De kennis die voor het bereiken van dit ideaal verworven moet worden is niet de natuurwetenschappelijke kennis van massa, waar Einstein het later over heeft. Spinoza schrijft over een natuurwetenschappelijk zelfinzicht in de oorzakelijkheid van de eigen passies. Wie een 'helder en welonderscheiden idee' van de oorzaak van zijn leed kan vormen leeft niet langer in treurnis. Al snel zal blijken dat er nooit één enkele oorzaak is die ons lijden veroorzaakt. Het is een heel netwerk van oorzaken. Wie door zijn geliefde verlaten wordt, merkt dat hij niet alleen haar kwijt is maar ook de liefde.
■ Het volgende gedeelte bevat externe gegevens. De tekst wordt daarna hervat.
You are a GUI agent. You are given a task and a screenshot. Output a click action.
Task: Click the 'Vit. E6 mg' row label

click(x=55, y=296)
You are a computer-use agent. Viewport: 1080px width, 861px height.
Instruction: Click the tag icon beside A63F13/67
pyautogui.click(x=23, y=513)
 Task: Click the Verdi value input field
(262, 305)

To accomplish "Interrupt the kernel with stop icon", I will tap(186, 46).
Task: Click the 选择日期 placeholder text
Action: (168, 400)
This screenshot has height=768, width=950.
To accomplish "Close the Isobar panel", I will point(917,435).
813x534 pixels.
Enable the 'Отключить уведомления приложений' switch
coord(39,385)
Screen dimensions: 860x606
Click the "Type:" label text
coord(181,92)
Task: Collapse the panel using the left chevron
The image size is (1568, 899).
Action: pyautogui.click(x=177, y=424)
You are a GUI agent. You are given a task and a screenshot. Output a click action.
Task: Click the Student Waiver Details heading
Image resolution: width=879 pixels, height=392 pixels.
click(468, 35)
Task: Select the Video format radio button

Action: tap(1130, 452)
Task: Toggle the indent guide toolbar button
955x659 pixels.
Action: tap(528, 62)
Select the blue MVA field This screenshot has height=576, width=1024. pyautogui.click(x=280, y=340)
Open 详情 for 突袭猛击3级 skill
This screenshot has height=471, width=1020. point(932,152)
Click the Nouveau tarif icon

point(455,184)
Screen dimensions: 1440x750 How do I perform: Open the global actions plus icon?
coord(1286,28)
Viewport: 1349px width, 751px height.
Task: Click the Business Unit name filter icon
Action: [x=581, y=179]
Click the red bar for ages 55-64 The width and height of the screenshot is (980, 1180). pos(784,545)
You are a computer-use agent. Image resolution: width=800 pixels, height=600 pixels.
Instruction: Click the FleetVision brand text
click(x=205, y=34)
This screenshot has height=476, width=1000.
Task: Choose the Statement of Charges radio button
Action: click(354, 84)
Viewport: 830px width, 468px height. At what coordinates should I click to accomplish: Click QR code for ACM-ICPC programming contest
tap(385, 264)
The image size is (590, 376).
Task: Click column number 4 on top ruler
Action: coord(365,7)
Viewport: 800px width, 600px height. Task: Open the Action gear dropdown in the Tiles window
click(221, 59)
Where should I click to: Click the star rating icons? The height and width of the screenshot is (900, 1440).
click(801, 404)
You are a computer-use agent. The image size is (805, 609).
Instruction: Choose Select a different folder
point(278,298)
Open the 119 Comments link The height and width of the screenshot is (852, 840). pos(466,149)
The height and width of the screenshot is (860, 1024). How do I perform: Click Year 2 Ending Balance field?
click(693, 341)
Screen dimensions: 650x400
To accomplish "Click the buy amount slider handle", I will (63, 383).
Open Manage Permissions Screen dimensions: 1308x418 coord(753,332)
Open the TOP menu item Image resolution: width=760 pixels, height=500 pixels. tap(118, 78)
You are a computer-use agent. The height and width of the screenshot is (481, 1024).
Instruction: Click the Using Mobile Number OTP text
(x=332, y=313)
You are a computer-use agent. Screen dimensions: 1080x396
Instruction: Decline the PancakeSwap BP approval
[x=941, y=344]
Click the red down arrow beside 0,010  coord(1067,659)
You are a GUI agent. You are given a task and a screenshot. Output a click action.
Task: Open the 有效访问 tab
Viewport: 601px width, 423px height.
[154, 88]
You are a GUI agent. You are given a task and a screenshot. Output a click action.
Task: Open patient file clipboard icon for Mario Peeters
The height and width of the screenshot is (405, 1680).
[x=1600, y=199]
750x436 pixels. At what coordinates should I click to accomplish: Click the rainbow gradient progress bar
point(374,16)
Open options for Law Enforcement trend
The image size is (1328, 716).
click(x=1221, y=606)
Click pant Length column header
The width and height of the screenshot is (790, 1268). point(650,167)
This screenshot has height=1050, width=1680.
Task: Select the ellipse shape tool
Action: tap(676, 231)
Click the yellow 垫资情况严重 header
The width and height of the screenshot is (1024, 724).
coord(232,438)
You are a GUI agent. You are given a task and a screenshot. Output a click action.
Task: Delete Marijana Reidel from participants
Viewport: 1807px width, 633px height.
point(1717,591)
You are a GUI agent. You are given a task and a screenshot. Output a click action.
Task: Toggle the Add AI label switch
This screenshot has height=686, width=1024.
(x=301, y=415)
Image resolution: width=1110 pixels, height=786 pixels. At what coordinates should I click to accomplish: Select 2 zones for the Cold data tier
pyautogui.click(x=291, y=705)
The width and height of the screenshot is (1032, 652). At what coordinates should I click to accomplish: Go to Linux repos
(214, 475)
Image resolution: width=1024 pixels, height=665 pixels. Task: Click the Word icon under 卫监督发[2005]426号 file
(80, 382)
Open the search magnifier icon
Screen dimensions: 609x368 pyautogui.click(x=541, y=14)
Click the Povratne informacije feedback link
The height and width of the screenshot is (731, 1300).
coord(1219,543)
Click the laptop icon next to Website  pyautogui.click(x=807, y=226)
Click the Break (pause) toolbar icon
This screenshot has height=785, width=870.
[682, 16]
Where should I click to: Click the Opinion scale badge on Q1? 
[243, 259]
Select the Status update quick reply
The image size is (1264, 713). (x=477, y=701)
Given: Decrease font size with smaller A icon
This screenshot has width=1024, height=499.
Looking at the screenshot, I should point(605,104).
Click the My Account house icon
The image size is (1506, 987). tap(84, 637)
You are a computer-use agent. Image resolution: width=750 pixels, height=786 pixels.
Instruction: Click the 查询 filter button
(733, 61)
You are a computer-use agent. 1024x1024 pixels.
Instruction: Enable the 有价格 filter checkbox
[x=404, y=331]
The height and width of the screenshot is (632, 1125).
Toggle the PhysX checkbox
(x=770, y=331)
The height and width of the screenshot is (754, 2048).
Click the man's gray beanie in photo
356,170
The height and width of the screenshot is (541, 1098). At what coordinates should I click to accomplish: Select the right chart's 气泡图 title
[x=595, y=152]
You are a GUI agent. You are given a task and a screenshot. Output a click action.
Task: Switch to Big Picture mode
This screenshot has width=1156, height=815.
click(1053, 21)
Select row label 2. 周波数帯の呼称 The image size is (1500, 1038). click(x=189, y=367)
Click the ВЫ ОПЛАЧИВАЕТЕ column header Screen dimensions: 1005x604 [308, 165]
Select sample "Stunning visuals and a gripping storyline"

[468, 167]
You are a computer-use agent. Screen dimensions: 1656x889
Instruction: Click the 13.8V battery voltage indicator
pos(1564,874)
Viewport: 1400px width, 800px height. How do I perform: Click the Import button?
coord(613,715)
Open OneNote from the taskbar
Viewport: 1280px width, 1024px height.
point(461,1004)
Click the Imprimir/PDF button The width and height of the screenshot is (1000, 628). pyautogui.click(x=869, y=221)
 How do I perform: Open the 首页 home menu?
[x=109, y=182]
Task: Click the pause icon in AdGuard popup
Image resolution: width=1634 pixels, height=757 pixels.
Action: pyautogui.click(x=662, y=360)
Wat je daarmee verloren hebt, weet je pas als je weet wat liefde inhoudt, hoe het ontstaat en wat het precies teweegbrengt. Wil je het liefdesverdriet opheffen dan is het nodig om het hele netwerk van oorzaak en gevolg te overzien en te begrijpen. Aan dit uitdijende begrip komt echter geen einde: de oorzakelijkheid gaat terug tot in het oneindige. 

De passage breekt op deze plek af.